Carry on the essay excerpt below about Douglass's Narrative and human nature, starting right after its final sentence.

* start Document passage *

With an analogous method I hope to distill, not quite a volume, but an essay of philosophy from his slave narrative, a philosophy that does not supplant nor suppress the original intent of his writing but makes his work philosophically understandable. But immediately one has to ask: what is ‘philosophical’ and ‘understandable’? Here I suggest reducing the philosophical question from the wide net of influences and traditions and from the variety of philosophical disciplines and methods to that of philosophical anthropology. The lead question is now: What does Douglass’ Narrative say about humanity? My weak justification for that approach is the recurrence of the notion of “human nature” in the later elaborations of his autobiography, when from the comparatively terse narration of the major events of his life Douglass ventured into didactic, propagandistic, and political aims of his view on his “Life and Times”.[9] In the prefatory letter to his second autobiography, My Bondage and My Freedom of 1855, he states: “I have never placed my opposition to slavery on a basis so narrow as my own enslavement, but rather upon the indestructible and unchangeable laws of human nature, every one of which is perpetually and flagrantly violated by the slave system.”[10] Most importantly, introducing the pivotal episode of the fight with the slave-breaker Covey (more about it below), Douglass emphasizes its anthropological significance: “the change in my condition was owing to causes which may help the reader to a better understanding of human nature, when subjected to the terrible extremities of slavery.”[11] Again, concluding the report on this “turning point” he states:

I WAS A MAN NOW. It recalled to life my crushed self-respect and my self-confidence, and inspired me with a renewed determination to be A FREEMAN. A man, without force, is without the essential dignity of humanity. Human nature is so constituted, that it cannot honor a helpless man, although it can pity him; and even this it cannot do long, if the signs of power do not arise.[12]

Later, in chapter 19, we read: “It is the interest and business of slaveholders to study human nature, with a view to practical results, and many of them attain astonishing proficiency in discerning the thoughts and emotions of slaves.”[13] Aristotle would have been pleased reading this, for he had established that the interest of the master and that of the slave coincide: “the union of natural ruler and natural subject [exist] for the sake of security for he that can foresee with his mind is naturally ruler and naturally master, and he that can do these things with his body is subject and naturally a slave; so that master and slave have the same interest).”[14] It would be worth considering whether or not Aristotle, too, was saying that with irony.

* end Document passage *
* start Raw data *

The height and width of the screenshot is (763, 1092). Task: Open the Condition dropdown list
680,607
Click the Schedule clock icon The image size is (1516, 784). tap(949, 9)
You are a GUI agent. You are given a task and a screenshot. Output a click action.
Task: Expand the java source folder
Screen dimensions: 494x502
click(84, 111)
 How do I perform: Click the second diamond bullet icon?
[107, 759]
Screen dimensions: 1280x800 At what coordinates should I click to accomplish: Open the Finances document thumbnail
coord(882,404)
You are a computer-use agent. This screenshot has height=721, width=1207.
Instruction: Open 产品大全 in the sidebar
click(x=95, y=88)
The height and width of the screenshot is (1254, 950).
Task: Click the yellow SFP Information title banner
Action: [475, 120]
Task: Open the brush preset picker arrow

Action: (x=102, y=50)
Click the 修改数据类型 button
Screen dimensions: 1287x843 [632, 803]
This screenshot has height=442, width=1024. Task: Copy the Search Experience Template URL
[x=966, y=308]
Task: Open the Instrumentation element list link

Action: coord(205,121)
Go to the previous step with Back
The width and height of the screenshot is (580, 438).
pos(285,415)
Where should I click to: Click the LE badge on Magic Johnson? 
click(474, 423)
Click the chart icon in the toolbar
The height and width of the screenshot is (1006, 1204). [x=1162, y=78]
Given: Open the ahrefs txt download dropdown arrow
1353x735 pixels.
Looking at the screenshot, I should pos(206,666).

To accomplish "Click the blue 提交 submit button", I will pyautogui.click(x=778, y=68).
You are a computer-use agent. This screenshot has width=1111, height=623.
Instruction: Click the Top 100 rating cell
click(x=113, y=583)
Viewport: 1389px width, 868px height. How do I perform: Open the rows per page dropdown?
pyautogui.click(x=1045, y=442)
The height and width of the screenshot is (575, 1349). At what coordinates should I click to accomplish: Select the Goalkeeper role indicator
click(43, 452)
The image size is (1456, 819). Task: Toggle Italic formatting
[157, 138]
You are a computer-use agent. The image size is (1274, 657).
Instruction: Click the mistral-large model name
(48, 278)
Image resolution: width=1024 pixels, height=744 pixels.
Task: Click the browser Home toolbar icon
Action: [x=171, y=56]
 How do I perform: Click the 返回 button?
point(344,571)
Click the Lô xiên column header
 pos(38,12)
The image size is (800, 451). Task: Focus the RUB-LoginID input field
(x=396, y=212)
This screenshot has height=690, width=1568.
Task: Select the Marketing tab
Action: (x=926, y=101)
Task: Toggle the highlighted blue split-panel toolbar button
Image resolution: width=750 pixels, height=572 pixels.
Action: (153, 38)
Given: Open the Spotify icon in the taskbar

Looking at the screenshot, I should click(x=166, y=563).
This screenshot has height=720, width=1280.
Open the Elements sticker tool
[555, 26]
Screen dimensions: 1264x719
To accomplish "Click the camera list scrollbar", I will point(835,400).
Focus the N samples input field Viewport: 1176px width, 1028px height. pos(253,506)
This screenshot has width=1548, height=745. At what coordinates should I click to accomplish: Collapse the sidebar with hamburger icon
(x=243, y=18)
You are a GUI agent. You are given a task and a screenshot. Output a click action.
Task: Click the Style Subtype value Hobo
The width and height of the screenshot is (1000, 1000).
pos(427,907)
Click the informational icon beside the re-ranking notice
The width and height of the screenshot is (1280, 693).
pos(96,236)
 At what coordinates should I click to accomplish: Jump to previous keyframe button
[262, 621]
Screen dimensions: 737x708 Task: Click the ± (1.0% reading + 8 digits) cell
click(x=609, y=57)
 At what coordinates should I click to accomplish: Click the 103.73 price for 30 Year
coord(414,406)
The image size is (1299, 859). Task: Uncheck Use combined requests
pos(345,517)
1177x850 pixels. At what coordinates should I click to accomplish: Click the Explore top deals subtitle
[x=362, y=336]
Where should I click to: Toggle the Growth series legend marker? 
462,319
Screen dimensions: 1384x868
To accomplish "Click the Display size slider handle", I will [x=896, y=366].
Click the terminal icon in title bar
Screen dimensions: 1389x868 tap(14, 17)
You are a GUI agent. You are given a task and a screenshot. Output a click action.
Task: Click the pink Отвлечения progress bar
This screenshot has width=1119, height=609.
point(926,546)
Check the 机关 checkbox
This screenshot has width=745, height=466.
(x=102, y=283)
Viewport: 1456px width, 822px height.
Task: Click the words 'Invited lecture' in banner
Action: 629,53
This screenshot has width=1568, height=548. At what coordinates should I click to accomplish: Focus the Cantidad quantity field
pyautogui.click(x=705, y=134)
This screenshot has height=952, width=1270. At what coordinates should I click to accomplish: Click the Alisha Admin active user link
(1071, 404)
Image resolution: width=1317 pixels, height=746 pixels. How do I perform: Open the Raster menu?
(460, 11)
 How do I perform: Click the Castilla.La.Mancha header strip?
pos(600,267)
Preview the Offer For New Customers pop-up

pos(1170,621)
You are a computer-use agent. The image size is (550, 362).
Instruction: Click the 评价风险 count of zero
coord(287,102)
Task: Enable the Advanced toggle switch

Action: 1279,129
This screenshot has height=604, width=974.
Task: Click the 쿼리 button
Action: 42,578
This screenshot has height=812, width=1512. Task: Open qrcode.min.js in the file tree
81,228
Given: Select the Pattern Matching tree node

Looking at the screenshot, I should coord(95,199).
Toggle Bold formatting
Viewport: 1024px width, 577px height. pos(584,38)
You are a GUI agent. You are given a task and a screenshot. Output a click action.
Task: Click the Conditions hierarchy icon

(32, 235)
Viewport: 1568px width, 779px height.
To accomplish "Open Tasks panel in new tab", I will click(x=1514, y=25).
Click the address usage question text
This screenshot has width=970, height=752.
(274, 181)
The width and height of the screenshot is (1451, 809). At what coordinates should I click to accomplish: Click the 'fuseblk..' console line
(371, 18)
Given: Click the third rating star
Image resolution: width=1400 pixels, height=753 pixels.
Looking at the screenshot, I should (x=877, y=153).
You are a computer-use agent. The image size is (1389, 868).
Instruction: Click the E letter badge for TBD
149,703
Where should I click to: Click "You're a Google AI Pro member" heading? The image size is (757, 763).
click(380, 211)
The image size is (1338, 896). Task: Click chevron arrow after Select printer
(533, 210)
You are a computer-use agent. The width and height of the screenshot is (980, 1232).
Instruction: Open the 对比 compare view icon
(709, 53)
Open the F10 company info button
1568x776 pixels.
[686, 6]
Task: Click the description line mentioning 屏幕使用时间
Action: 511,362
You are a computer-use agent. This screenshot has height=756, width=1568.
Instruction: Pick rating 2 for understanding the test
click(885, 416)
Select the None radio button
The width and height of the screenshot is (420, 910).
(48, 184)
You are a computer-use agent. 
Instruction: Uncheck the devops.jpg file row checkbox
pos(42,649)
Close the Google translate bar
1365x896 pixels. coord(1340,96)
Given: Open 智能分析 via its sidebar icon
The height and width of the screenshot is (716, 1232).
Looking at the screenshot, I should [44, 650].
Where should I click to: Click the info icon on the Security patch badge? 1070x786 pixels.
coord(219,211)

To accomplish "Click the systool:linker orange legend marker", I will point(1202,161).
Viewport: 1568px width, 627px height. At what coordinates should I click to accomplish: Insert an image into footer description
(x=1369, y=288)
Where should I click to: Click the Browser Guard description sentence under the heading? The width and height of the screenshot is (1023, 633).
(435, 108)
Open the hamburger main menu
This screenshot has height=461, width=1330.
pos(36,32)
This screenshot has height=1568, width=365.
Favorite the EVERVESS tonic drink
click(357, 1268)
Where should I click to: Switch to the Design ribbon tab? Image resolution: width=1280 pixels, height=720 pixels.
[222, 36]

* end Raw data *

● Output below
In other words, when revisiting his own life and story, Douglass became aware that human nature is the thread that holds the events together and also that human nature ties the slave experience in discordant unison together with both the slaveholders and his abolitionist readers. If addressing humanity counts as a philosophical enterprise, then philosophy may even be acknowledged as Douglass’s “authorial intention,”[15] at least in his later works.

Slave narratives and philosophy

When I suggest reading the Narrative as a representative of the literary genre known as American Slave Narrative philosophically, I am aware that this is not a philosophical but a literary genre that comprises the following components: it reports in first person the life of a slave in North America from around the Civil War (1861-1865) until the end of the 19th century. Many of these slave narratives were put down in writing not by the slaves themselves but by a helpful person, many of whom were white Protestants. It is striking that many slave narratives have a woman as a hero. All those stories were narrated and published with an abolitionist agenda, that is to say, with the goal in mind to support abolition of slavery in North America through exposing the cruelty and injustice of slavery with personal examples. The first person perspective is therefore a crucial literary tool; rhetorical tropes include vividness of storytelling, pathos, details, and also exaggeration. The rhetorical outlook does not disparage the content; on the contrary, the note takers of the narratives, if not the authors themselves, thought it most compelling to have the people speak for themselves. They intended to impress their audience for the sake of the cause of anti-slavery. Nevertheless, we as readers who are no longer the target audience may well profit from the first person perspective by taking seriously what the speakers bring forward about their life and experience.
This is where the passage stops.